Madam, what is the advantage to work at the multilateral and bilateral levels at the same time?
Combining the roles of ambassador and permanent representative presents numerous advantages. First, it allows me to engage my bilateral and multilateral counterparts in one place. I have the opportunity to be directly involved in multilateral discussions and debates which gives me a clearer picture of the priorities of other countries when it comes to global and regional matters. Our various partners are learning to know what Rwanda champions, or supports in the global agenda too. Wearing both hats helps to position Rwanda as a bilateral and multilateral strategic partner while more effectively advancing the interests of my country and of the Rwandan people.
Having a Rwandan woman as head of Mission is not exceptional as your country ranks in the top 10 for gender equality in the world. Could you tell us more about the commitment of your government to ensure equal rights for women and men?
Since the end of the 1994 Genocide against the Tutsi, the country has made significant progress in terms of gender equality and women and girls’ empowerment. This has only been possible thanks to a leadership that has been intentional in promoting these principles.
At the national level, gender equality has been a key pillar of the country’s vision, strategies and policies. Our Constitution, emphasizes the principle of gender equality and women’s rights, and provides for a minimum quota of 30% of women in all decision-making positions. In addition to this, other gender-sensitive laws have been enacted including matrimonial regimes, donation and successions, access to land as well as the prevention and repression of Gender-Based Violence (GBV) and criminalization of GBV offenses.
As a result, Rwanda has become a global leader in women’s participation in decision-making positions with 61.3% female members of Parliament and ranked 7th globally in closing gender gaps according to the Global Gender Gap Report, 2021. 55% of cabinet members are women, 51% of female judges and 45.2% of female as members of district councils in local government leadership.
Rwanda also takes its commitments under international conventions and agreements to which it is party to.
Also known as the “Land of Thousand Hills,” your country is famous for extraordinary biodiversity, incredible wildlife, montane rainforests, and national parks. How do you protect your environment and are you impacted by climate change?
Like most countries in the world, Rwanda has been negatively impacted by climate change, which has manifested through drought, floods, and landslides. We recognized early on that tackling the climate crisis was a necessity to build a resilient economy. Therefore, Rwanda has decided to take bold measures to protect the environment.
Plastic bags were banned in 2008 and single-use plastics in 2019. We have reforested 30% of the country and have fostered community-led programs such as “Umuganda”. Every last Saturday morning of the month, Rwandans come together at the village level, and agree on which environment or infrastructure challenge they will address and fix.
On the biodiversity conservation side, we also have several initiatives that involve the local communities. To give an example, the Virunga park’s mountain gorillas are the only great ape species increasing in number all over the world with their official status recently upgraded from critically endangered to endangered.
Rwanda is committed to environment protection and with the support of strong partners, will achieve its ambitious plan detailed in the Paris Agreement’s Nationally Determined Contributions.
Rwanda has made enormous progress in the communication sector, extending internet accessibility, improving infrastructure, integrating ICTs as well as prioritizing digital literacy. Could you share with us the country’s vision?
In the early years of the internet, our government quickly realized the potential of ICT as a driver and enabler of sustainable socio-economic development, especially for a landlocked country with limited natural resources. From there we defined a vision for our country to become a knowledge-based economy and society; and to position Rwanda as a regional and continental ICT hub.
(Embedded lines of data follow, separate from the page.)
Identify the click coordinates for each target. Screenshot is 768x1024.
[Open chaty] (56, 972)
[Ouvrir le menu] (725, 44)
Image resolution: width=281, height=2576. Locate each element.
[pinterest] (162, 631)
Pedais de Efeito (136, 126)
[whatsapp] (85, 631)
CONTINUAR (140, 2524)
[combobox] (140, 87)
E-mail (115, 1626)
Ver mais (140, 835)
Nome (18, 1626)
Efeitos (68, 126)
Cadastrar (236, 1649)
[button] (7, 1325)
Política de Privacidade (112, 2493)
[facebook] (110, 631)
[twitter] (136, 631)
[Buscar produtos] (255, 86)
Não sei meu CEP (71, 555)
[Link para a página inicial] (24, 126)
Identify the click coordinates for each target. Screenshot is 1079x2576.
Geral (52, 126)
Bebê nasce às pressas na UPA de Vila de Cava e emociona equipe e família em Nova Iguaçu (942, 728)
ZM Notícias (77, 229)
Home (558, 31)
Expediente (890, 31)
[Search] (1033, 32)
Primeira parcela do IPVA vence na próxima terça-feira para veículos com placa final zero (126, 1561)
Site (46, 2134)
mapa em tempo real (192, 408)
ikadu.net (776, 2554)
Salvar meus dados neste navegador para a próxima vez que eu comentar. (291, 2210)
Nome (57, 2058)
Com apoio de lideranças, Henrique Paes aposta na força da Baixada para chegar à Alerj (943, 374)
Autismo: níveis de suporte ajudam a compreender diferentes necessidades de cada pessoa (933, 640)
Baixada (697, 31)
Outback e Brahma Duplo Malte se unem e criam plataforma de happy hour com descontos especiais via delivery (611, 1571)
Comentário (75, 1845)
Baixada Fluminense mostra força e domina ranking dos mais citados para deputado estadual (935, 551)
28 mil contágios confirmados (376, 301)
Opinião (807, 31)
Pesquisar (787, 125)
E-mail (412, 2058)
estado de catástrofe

To reach our goal, the government has adopted an ambitious digital agenda articulated in a series of five-year strategies. These strategies support the progressive roll-out of digital infrastructure, with 90% of the country being covered by 3G and 4G, one of the highest rate on the continent. E-governance is also a priority, with close to 100 public services available on “Irembo”, an online one-stop center for e-governance services.
In addition to that, the government has launched a series of innovative partnerships to expand digital literacy and create an infrastructure to support the private sector and technology start-ups.
The health sector has also significantly improved and universal health coverage is one example. How do you make it a reality?
Good governance and decentralization of health services have made possible the implementation of national health strategies and universal health coverage.
While central government focuses on policy formulation, monitoring, capacity building and resource mobilization, health services are decentralized. The network of community health workers has been critical in ensuring citizen awareness and participation in health programs as well as rapidly identifying health problems and referring patients to the relevant services. 90,5% of the Rwandans are covered by a health insurance. This existing system has allowed for Rwanda’s response to COVID-19 to be swift and robust. Our vaccination campaign kicked off in late March this year, and to-date, over 25% of the adult population has been vaccinated, with over 90% in the Capital City.
This article was first published by UN Today on 1st November 2021.
Catherine Fiankan-Bokonga is a correspondent and Vice-President of Club Suisse de la Presse.